Think about your workouts for a minute. How much did you lift on your bench press in each set in your last workout? How many reps did you do? How did you feel at the end of each set? If you do not know the answer to those questions there is no way to maximize your next workout. A weight lifting log is crucial to getting superior workouts and improving in every workout.
Many lifters may try to tell you the only thing you really need to know is how much you lifted in your heaviest set. You can buy into the theory if you want to be average. If you want to excel in lifting and physical improvement you must know all the details of your workout. You need to be able to adjust every set to maximize to get the greatest benefit from your workouts.
It takes only a few seconds between sets to quickly jot down how much you lifted, how many reps, and how it felt. This is the same amount of time you would have spent standing there catching your breath before starting the next set. Put the time to work for you.
The knowledge you gain from your log is powerful. You can use it to motivate yourself in tremendous ways. If you can squeeze out one extra rep in your workout every session it is a major gain. Being able to look back through the logs and see how you improve over the weeks motivates you for the future. If you know each workout brings you one or two added reps, and each few workouts lets you increase in weight you train with confidence. Without this knowledge you may feel stuck, on a plateau and become discouraged.
A weight lifting log does not stop you from hitting a plateau, but it lets you quickly identify one. You can then make changes quickly to restart your muscle growth and power gains. You can make adjustments to your diet, your supplements, or change up exercises to get the gains going again.

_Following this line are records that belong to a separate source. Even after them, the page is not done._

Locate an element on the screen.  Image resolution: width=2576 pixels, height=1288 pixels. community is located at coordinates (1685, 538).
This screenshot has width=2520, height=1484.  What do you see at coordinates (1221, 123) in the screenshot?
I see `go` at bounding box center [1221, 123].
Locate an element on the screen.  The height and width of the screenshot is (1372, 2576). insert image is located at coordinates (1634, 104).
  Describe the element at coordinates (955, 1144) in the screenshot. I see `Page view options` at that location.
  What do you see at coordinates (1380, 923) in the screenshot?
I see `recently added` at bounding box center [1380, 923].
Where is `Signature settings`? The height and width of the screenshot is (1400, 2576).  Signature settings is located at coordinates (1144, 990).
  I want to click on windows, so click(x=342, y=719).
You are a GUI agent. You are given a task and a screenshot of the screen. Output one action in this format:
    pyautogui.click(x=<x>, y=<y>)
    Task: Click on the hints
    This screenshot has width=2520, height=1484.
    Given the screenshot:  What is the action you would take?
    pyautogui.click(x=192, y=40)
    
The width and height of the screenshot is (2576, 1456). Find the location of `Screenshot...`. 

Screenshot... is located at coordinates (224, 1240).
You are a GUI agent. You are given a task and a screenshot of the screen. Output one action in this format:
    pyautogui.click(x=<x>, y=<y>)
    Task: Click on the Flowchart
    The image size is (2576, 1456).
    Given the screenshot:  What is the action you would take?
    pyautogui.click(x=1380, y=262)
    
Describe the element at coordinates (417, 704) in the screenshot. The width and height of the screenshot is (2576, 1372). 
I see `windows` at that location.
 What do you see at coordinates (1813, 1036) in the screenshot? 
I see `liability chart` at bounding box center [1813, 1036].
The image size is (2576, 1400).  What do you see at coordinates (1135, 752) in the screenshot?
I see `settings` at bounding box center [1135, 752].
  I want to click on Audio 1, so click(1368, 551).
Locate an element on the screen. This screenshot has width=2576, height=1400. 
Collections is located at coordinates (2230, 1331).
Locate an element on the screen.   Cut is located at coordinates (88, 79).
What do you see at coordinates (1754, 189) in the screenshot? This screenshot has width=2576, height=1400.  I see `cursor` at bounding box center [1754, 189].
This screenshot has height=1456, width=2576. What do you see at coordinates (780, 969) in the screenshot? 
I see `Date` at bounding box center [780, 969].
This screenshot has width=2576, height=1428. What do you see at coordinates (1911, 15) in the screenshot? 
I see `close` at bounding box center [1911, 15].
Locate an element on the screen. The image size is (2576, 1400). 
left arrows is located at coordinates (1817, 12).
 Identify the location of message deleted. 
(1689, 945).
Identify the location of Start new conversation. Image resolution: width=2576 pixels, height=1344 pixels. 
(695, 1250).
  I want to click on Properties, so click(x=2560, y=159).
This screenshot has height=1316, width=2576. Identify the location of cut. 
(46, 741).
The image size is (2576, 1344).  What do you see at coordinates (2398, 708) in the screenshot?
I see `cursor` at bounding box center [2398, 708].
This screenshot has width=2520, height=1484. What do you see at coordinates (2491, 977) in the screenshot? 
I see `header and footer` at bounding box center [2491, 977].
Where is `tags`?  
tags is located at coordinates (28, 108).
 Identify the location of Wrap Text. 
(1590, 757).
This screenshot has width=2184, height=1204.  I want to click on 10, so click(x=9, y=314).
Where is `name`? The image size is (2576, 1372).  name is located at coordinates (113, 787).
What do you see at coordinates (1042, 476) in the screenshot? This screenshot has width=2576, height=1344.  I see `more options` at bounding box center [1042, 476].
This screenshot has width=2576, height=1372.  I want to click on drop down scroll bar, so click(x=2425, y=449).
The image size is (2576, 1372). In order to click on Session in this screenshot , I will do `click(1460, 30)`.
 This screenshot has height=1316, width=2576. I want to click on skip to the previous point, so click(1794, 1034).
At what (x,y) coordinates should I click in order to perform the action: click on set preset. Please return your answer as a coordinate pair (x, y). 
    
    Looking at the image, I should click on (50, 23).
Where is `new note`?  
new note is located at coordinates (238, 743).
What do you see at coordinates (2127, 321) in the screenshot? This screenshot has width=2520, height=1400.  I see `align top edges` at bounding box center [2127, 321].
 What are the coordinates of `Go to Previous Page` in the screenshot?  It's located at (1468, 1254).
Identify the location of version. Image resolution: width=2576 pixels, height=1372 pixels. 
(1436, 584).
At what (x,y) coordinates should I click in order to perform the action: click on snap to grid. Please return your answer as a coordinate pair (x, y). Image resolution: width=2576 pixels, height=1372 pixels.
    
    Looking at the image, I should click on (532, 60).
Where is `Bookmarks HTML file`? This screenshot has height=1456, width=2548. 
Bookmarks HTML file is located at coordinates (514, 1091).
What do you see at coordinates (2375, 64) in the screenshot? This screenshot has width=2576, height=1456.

This brings us to another important aspect of your weight lifting log. It needs to include areas for you to monitor your eating habits and specifically any supplements you are taking. The feedback from your logs is what is going to teach you which supplements give you the maximum benefits and help you learn how to cycle them properly for your body. When you see the benefits dropping off you stop taking the supplement and give your body a rest.
The same is true with exercises. When you see one exercise hit a plateau, like the barbell bicep curl, then you switch up exercises to hit the muscle differently. You could switch to dumbbell curls, concentration curls, switch to a curl bar, or any other change to re-target your efforts and start seeing gains again. Your weight lifting log becomes your guide to making changes and then verifying they are working for you. Without a log you are only working on gut feel and memory. With a log you have history and the chance to learn what works for your body consistently.